--- Job 1 ---
In the Visual Studio Professional excerpt below, with which version of Visual Studio did the change to MSDN packaging begin?

--- Source document ---
§

Professional Edition. Most corporate developers and consultants will find a home within one of the professional editions of Visual Studio. In fact, you may already have a version of Visual Studio depending on what license you bought and when. Visual Studio Professional gives you all the language support (including VB, C#, C++), everything in the Standard Edition. The primary differences between standard and professional (besides the MSDN packaging) is a set of features that you do not get in the standard edition. The following features ship only with the professional version (and above):

. Visual Studio Tools for Office (VSTO)

. SQL Server 2005 Developer Edition

. Capability to build software for mobile devices

. Class Designer and Object Test Bench

. Crystal Reports

. Unit Testing (no longer just a Team Edition feature)

. Server Explorer

Outside of these additional features, the Professional Edition is packaged as part of an MSDN subscription. Visual Studio Professional is packaged with various MSDN flavors.

This change started with the 2005 version. You can now buy Visual Studio Professional as follows (listed from the fewest features/applications to the most):

Visual Studio Professional only (without MSDN)—Includes just Visual Studio

Professional as discussed.

Visual Studio Professional with MSDN Professional—Includes Visual Studio as discussed. In addition, you get access to older versions of Visual Studio. You also get Visual Source Safe. The MSDN subscription provides developer licenses for Windows and Window Server, Virtual PC, SDKs, driver development kits, and more.

You also get two technical support incidents and access to managed newsgroups.

Visual Studio Professional with MSDN Premium—Includes all the preceding with the following extras: includes Expression Web and Blend; adds developer licenses for SQL Server and other application platforms (BizTalk, Commerce Server, and many more); provides licenses for working with Microsoft Dynamics (GP, CRM, POS, and so on); includes licenses for Microsoft Office Systems 2007 (including Visio, Groove, Word, Excel, and many more).

§

--- Job 2 ---
Count the lines of the listing below that contain the string "navigation", with case counting. Reply with the number alone.

§

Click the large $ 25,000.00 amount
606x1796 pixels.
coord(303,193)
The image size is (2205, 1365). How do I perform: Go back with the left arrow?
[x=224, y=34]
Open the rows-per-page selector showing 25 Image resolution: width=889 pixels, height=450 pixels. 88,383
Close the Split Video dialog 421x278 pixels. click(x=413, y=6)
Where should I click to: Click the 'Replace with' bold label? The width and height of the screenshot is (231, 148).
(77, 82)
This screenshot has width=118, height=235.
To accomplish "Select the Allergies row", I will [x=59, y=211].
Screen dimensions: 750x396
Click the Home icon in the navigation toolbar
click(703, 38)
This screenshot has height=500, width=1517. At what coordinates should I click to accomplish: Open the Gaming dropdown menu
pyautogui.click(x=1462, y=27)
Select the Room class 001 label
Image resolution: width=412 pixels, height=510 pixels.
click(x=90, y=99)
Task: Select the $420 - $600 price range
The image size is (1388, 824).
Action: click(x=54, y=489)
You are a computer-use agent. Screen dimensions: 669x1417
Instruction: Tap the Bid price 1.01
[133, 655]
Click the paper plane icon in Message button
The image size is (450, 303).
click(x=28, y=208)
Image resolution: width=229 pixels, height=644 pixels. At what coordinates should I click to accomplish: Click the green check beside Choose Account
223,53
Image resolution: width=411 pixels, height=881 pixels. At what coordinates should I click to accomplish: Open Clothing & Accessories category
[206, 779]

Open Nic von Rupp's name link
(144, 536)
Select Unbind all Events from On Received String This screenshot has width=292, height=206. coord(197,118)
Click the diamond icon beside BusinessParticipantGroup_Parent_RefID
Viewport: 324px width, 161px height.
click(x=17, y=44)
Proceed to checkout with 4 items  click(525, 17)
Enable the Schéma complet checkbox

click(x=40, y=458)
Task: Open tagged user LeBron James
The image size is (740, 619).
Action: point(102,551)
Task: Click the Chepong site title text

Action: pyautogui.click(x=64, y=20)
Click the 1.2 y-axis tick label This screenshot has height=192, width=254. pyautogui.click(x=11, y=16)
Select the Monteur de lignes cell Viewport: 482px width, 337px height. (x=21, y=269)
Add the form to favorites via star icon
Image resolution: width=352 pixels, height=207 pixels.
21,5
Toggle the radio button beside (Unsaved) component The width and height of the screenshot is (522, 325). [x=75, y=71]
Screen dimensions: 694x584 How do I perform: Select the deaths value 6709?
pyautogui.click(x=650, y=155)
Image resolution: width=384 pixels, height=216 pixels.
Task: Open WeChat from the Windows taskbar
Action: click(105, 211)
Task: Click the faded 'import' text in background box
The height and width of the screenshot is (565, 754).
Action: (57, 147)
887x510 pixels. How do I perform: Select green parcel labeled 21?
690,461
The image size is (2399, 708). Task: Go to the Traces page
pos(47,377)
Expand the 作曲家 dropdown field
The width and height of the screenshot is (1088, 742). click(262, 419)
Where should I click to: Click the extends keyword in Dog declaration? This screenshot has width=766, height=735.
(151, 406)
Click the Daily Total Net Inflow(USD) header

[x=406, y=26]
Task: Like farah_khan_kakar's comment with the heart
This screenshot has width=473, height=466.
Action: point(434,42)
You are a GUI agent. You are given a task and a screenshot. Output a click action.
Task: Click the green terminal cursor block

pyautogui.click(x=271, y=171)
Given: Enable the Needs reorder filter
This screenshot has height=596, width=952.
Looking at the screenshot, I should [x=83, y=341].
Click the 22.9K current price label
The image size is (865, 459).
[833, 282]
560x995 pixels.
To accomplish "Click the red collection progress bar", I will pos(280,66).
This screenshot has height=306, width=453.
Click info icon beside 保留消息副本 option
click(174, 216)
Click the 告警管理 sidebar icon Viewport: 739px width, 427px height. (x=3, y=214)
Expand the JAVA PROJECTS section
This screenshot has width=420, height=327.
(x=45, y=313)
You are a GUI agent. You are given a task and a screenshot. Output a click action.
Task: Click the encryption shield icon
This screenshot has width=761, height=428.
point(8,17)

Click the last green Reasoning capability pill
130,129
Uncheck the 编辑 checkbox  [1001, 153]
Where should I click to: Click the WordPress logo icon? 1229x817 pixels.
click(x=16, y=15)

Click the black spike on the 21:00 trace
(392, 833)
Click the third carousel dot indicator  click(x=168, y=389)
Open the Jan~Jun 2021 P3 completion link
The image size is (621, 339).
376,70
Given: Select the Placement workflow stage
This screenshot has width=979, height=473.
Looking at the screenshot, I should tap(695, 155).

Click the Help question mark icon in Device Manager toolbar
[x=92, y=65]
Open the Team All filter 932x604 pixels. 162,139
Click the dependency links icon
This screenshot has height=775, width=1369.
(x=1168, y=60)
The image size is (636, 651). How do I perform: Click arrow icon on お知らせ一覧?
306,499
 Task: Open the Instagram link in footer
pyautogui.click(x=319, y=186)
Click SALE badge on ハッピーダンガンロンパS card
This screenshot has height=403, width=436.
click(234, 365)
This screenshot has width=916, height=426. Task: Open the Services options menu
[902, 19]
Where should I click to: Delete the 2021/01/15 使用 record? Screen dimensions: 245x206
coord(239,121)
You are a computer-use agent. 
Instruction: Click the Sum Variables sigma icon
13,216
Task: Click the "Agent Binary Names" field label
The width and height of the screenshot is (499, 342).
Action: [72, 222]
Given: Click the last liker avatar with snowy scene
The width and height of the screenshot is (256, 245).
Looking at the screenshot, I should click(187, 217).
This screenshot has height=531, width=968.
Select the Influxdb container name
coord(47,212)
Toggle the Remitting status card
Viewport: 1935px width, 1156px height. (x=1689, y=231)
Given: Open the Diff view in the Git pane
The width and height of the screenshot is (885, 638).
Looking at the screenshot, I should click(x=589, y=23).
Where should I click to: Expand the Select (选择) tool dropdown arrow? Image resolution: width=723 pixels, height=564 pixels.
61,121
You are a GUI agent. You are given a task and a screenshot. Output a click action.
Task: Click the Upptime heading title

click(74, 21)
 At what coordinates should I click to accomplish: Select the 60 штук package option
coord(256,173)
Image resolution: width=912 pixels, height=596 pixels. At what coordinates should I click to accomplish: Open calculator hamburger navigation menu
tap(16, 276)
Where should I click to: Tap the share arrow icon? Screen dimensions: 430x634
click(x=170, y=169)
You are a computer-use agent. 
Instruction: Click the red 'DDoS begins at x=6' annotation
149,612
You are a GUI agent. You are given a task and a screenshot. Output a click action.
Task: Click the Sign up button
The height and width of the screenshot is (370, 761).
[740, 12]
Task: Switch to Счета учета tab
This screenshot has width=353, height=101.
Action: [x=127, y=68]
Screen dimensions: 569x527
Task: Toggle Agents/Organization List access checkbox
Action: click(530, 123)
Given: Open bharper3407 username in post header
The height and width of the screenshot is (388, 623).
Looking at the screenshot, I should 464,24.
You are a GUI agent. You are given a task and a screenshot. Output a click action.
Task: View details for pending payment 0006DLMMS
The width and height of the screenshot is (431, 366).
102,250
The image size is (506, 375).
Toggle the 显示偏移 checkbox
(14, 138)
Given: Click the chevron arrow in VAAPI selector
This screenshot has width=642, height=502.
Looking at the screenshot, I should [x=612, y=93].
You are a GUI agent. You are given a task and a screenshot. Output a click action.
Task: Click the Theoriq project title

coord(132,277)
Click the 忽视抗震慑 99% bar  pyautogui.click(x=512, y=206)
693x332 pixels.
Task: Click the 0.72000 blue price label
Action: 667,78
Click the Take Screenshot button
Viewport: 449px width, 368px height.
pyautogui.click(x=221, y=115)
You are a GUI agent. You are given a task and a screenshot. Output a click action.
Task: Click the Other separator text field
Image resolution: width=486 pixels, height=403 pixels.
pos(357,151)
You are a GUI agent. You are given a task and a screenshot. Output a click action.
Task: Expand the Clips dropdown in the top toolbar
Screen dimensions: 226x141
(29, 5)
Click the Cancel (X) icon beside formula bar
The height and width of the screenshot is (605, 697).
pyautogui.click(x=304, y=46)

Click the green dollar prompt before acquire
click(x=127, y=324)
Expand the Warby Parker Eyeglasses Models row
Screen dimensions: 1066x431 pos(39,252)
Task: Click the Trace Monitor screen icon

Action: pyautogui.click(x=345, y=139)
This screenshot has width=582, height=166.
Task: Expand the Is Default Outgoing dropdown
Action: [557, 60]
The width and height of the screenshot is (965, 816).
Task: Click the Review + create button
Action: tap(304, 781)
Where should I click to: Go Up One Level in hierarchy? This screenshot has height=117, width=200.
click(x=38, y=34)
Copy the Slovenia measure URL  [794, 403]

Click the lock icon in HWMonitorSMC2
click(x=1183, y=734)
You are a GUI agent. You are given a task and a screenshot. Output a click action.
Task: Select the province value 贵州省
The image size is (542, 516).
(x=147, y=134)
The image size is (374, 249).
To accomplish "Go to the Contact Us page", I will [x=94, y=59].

§

--- Exercise answer 1 ---
The 2005 version.

--- Exercise answer 2 ---
2